The week of training was conducted by Merritt Training Programs.
“We’re training these guys to be able to do a tactical entry into a meth lab, then afterwards, to process all the chemicals, destroy the chemicals, and remove them from the house or residence wherever they’re located,” Jake Kelton of Merritt Training Programs said. “The predominant meth lab you have here in Portsmouth is what you call the one pot. One pot is notorious for explosions and fires. A lot of people are getting killed every year with them and its an epidemic everywhere in the country. Not just here.”
“Most of this training has been directed toward their (Law enforcement) action at these labs and the law enforcement side of it,” Raison said. “We’re (fire department) here so that we understand what they’re doing and what they need from us to support the operation.”

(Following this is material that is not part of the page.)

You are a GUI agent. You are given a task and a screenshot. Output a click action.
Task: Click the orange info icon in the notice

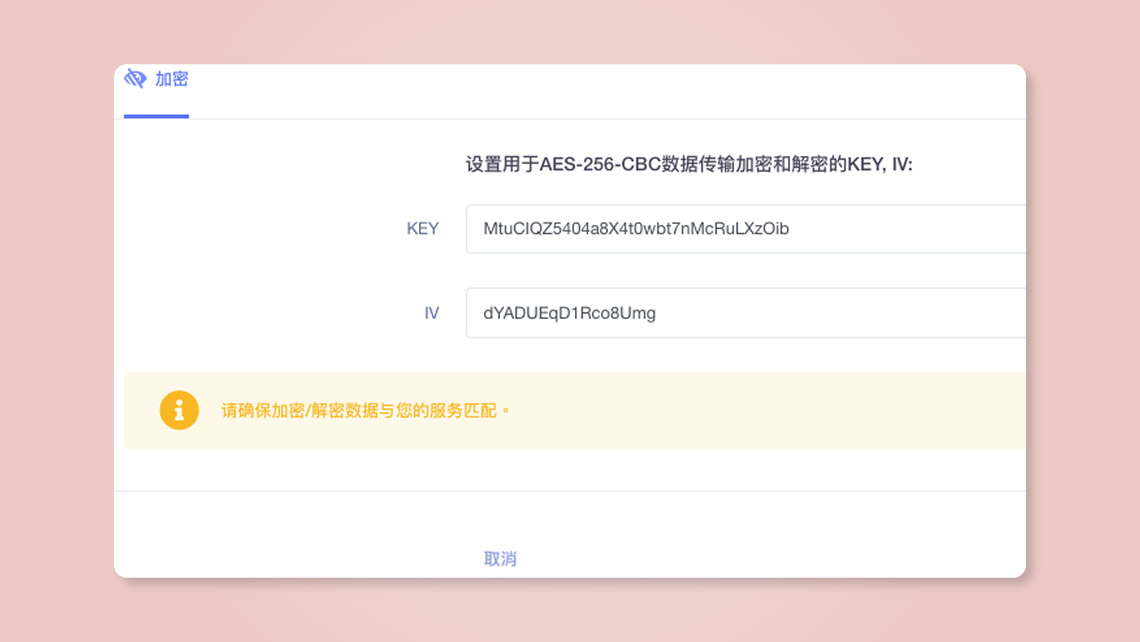coord(179,410)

Members of the Scioto County Sheriff’s Office and the Portsmouth Police Department banged on the doors of the facility, then, wearing tactical gear including gas masks, and brandishing their firearms entered the building with some officers going to the left where SSU student Allen Leatherwood played the operator of one lab and other officers going to the right where they encountered SSU student Emily Shope at another table where an automatic weapon was also alongside the chemicals. They were ordered to resist and had to be taken down and handcuffed.
At the end of each scenario, Kelton critiqued the operation and allowed officers to make comments as to what they experienced.
The area has seen a major increase in meth labs in recent years and last week an ODOT tractor drove over one resulting in a fire and exposure by the operator of the tractor and a truck driver following him to the chemicals. They were taken to Southern Ohio Medical Center for precautionary examination.